- [WHAT NEEDS TO BE DONE]
Rewrite all the records below with "Switch" swapped for "Go" each time it occurs, leaving everything else the same.

____ DATA FOR THIS TASK

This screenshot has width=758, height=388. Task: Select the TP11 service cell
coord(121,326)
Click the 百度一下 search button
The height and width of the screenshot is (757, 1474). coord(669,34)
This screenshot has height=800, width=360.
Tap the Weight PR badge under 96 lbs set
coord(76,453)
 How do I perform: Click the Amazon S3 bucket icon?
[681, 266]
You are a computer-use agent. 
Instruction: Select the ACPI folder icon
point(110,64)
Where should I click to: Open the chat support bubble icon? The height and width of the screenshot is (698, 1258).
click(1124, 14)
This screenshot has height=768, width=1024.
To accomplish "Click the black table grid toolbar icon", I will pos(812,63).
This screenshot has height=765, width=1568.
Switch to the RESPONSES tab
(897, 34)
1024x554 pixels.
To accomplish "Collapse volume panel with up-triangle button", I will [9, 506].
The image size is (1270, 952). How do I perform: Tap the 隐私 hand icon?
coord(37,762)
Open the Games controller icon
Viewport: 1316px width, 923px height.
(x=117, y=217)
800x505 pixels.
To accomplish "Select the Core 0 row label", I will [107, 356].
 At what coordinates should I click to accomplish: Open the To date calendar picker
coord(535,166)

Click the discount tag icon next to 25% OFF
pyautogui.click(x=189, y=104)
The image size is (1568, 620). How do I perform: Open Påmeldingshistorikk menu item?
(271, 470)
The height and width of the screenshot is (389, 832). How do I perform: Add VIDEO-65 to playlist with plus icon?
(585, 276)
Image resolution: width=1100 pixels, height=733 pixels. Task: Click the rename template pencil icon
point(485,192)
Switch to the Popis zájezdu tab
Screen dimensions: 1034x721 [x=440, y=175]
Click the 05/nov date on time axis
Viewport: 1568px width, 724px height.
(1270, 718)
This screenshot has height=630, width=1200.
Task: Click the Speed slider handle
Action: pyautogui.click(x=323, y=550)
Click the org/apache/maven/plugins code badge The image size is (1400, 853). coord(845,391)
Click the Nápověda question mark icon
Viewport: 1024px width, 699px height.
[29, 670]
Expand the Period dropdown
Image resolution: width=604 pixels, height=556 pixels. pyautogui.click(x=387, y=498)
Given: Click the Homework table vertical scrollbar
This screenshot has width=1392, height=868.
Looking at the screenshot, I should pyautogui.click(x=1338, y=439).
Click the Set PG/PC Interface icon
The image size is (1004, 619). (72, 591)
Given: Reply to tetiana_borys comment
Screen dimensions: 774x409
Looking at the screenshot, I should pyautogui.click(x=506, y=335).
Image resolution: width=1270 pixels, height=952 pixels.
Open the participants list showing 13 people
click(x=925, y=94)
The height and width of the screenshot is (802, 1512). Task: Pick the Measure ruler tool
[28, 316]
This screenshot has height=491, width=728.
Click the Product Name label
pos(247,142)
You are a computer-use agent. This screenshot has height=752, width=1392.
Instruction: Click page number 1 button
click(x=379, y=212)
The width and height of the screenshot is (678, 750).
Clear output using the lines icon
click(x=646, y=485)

________

- [THE SOLUTION]
This screenshot has width=758, height=388. Task: Select the TP11 service cell
coord(121,326)
Click the 百度一下 search button
The height and width of the screenshot is (757, 1474). coord(669,34)
This screenshot has height=800, width=360.
Tap the Weight PR badge under 96 lbs set
coord(76,453)
 How do I perform: Click the Amazon S3 bucket icon?
[681, 266]
You are a computer-use agent. 
Instruction: Select the ACPI folder icon
point(110,64)
Where should I click to: Open the chat support bubble icon? The height and width of the screenshot is (698, 1258).
click(1124, 14)
This screenshot has height=768, width=1024.
To accomplish "Click the black table grid toolbar icon", I will pos(812,63).
This screenshot has height=765, width=1568.
Go to the RESPONSES tab
(897, 34)
1024x554 pixels.
To accomplish "Collapse volume panel with up-triangle button", I will [9, 506].
The image size is (1270, 952). How do I perform: Tap the 隐私 hand icon?
coord(37,762)
Open the Games controller icon
Viewport: 1316px width, 923px height.
(x=117, y=217)
800x505 pixels.
To accomplish "Select the Core 0 row label", I will [107, 356].
 At what coordinates should I click to accomplish: Open the To date calendar picker
coord(535,166)

Click the discount tag icon next to 25% OFF
pyautogui.click(x=189, y=104)
The image size is (1568, 620). How do I perform: Open Påmeldingshistorikk menu item?
(271, 470)
The height and width of the screenshot is (389, 832). How do I perform: Add VIDEO-65 to playlist with plus icon?
(585, 276)
Image resolution: width=1100 pixels, height=733 pixels. Task: Click the rename template pencil icon
point(485,192)
Go to the Popis zájezdu tab
Screen dimensions: 1034x721 [x=440, y=175]
Click the 05/nov date on time axis
Viewport: 1568px width, 724px height.
(1270, 718)
This screenshot has height=630, width=1200.
Task: Click the Speed slider handle
Action: pyautogui.click(x=323, y=550)
Click the org/apache/maven/plugins code badge The image size is (1400, 853). coord(845,391)
Click the Nápověda question mark icon
Viewport: 1024px width, 699px height.
[29, 670]
Expand the Period dropdown
Image resolution: width=604 pixels, height=556 pixels. pyautogui.click(x=387, y=498)
Given: Click the Homework table vertical scrollbar
This screenshot has width=1392, height=868.
Looking at the screenshot, I should pyautogui.click(x=1338, y=439).
Click the Set PG/PC Interface icon
The image size is (1004, 619). (72, 591)
Given: Reply to tetiana_borys comment
Screen dimensions: 774x409
Looking at the screenshot, I should pyautogui.click(x=506, y=335).
Image resolution: width=1270 pixels, height=952 pixels.
Open the participants list showing 13 people
click(x=925, y=94)
The height and width of the screenshot is (802, 1512). Task: Pick the Measure ruler tool
[28, 316]
This screenshot has height=491, width=728.
Click the Product Name label
pos(247,142)
You are a computer-use agent. This screenshot has height=752, width=1392.
Instruction: Click page number 1 button
click(x=379, y=212)
The width and height of the screenshot is (678, 750).
Clear output using the lines icon
click(x=646, y=485)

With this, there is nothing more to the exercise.